Dealership Sales Event

The judge agreed with the NLRB that the salesman’s Facebook posts criticizing the sales event were protected by Section 7 of the NLRA in part because the employees expressed their concerns before the salesman posted the event-related photos and commentary on Facebook. The judge reasoned that “[t]he lone act of a single employee is concerted if it ‘stems from’ or ‘logically grew’ out of prior concerted activity.” The judge also found that the inadequate refreshments offered at the sales event, “could have had an effect on [the salesman’s] compensation,” deeming them an appropriate object of discussion. In finding the activity protected, the judge was undeterred by the posts’ “mocking and sarcastic tone,” noting that the NLRB’s general position is that “unpleasantries uttered in the course of otherwise protected concerted activity do not strip away the [NLRA’s] protection.”

SUV in the Pond

The judge, however, ruled that the firing was nevertheless justified because the salesman’s Facebook posts depicting the luxury SUV in a pond were not entitled to NLRA protection. The judge found that the salesman posted about the accident “as a lark” without any discussion with other employees and, more importantly, the posts had no connection to any of the terms and conditions of the salesman’s employment.
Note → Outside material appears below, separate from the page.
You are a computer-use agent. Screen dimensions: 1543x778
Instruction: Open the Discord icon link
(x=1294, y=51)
Based on testimony from both parties, the judge determined that the dealership fired the employee solely for the accident-related posts and, therefore, did not violate the NLRA.

Employee Policy

The judge also ruled on the NLRB’s allegation that the dealership’s employee policy provisions were overly broad in violation of the NLRA. The NLRB challenged the policy’s statements that: (a) “[a] bad attitude creates a difficult working environment and prevents the [d]ealership from providing quality service to our customers” and (b) “[n]o one should be disrespectful or use profanity or any other language which injures the image or reputation of the [d]ealership.” Paragraphs (c) and (d) broadly prohibited employees from participating in interviews or responding to inquiries concerning employees.
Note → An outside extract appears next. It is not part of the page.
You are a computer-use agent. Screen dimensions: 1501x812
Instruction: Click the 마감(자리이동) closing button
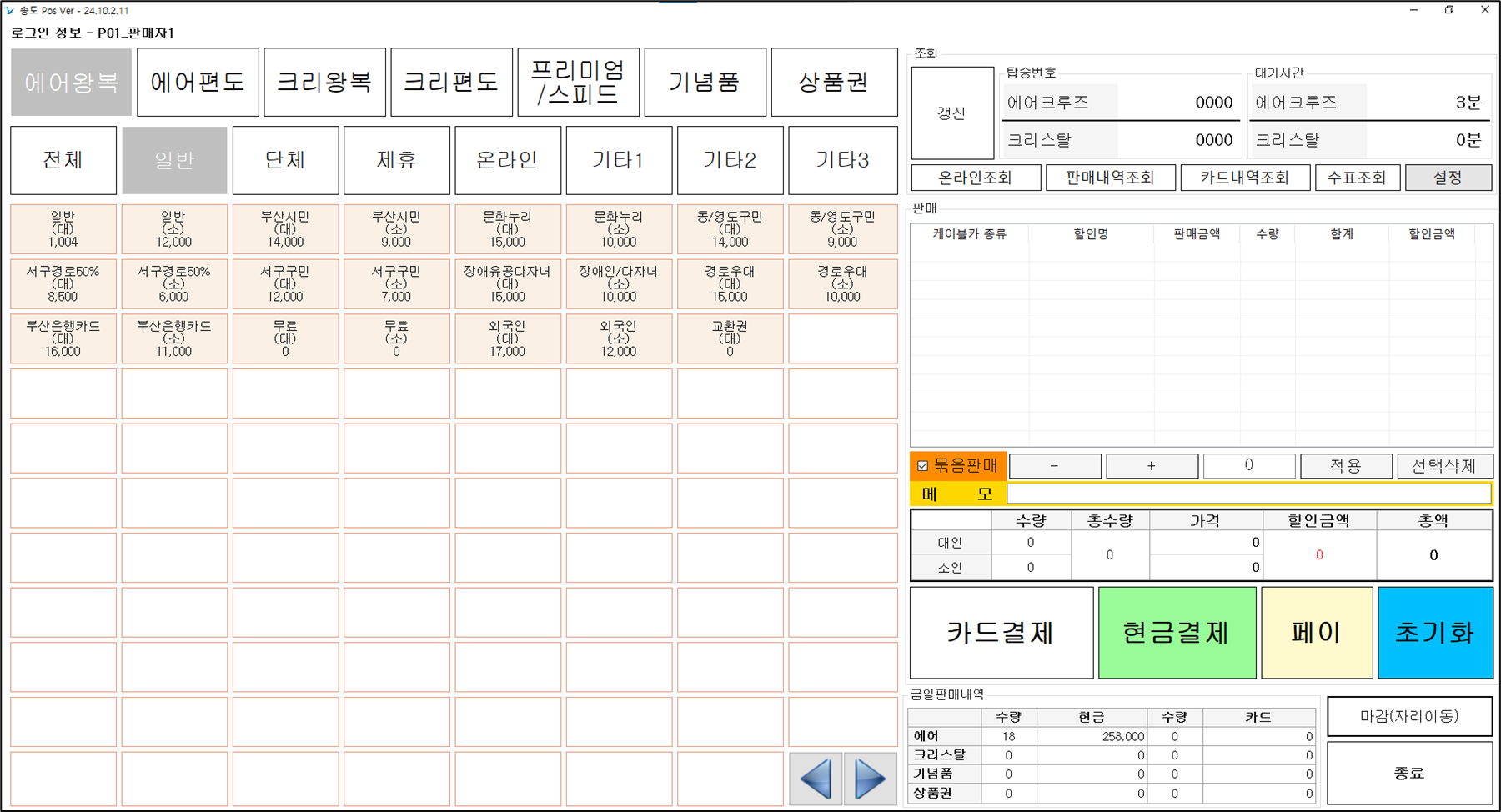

The judge held that paragraph (a) was lawful, as it “would reasonably be read to protect the relationship between [the dealership] and its customers, rather than to restrict the employees’ [NLRA] Section 7 rights.” Noting that the dealership sold luxury cars, the judge held that “a dealer in that situation … has the right to demand that its employees not display a bad attitude toward its customers.”

The judge agreed with the NLRB that paragraph (b) was unlawful because it could reasonably be interpret as curtailing Section 7 rights. The judge cited NLRB precedent finding unlawful a similar employer-created rule that prohibited “insubordination … or other disrespectful conduct” because it chilled employee rights.
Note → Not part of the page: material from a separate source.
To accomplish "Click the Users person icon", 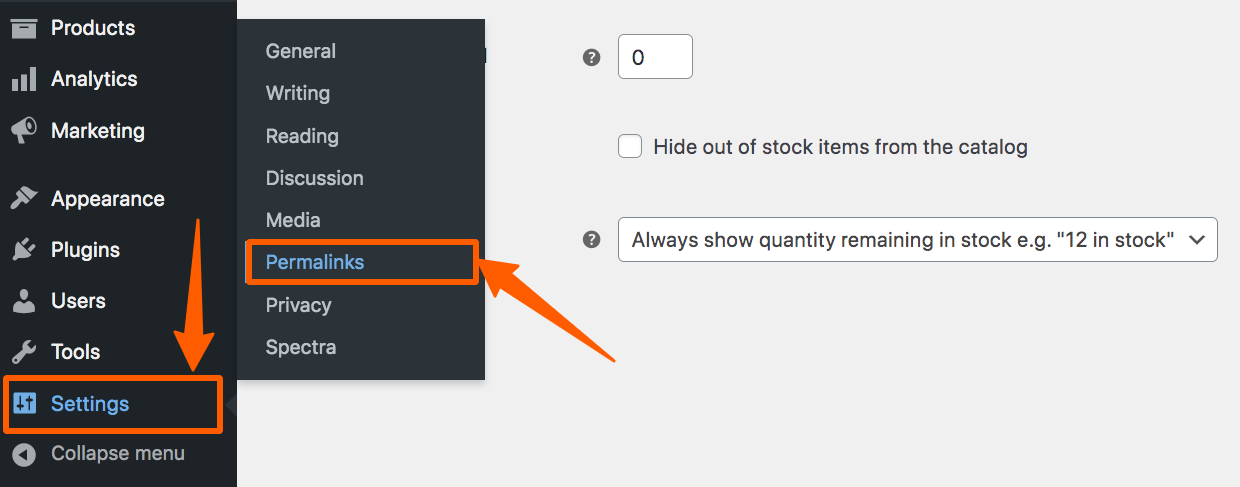I will [x=24, y=301].
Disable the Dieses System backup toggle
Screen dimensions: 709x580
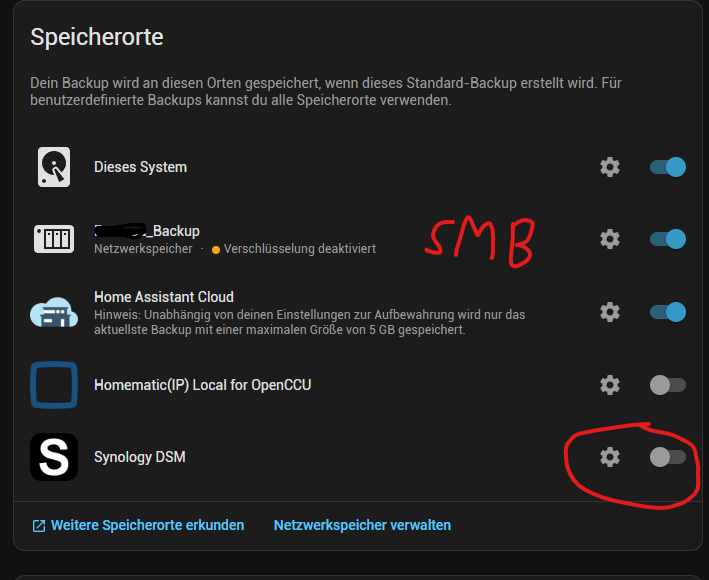click(668, 167)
As for paragraphs (c) and (d), the judge stated that if employees complied with these restrictions, “they would not be able to discuss their working conditions with union representatives, lawyers, or Board agents.” The judge held that paragraphs (c) and (d) were clearly unlawful as they explicitly restricted activities protected by Section 7 of the NLRA.

Although the dealership had rescinded paragraphs (a) through (d) of their employee policy prior to the hearing, the judge held that simply rescinding the provisions was insufficient to relieve the dealership of liability. Accordingly, the dealership was ordered to post a notice informing employees of their right to engage in protected concerted activity.

Our Take

While ultimately favorable for the employer, the decision in this second Facebook firing case is consistent with the positions on employee rights that the NRLB has articulated in its recent enforcement actions. Another important takeaway from the decision is the judge’s finding that the policies that chill employees’ rights under Section 7 of the NRLA are unlawful on their face, regardless of whether an employer actually enforces the policy or the manner in which the policy is enforced. This ruling further emphasizes the importance of reviewing and, as appropriate, revising employee policies to ensure consistency with the NLRB social media guidance.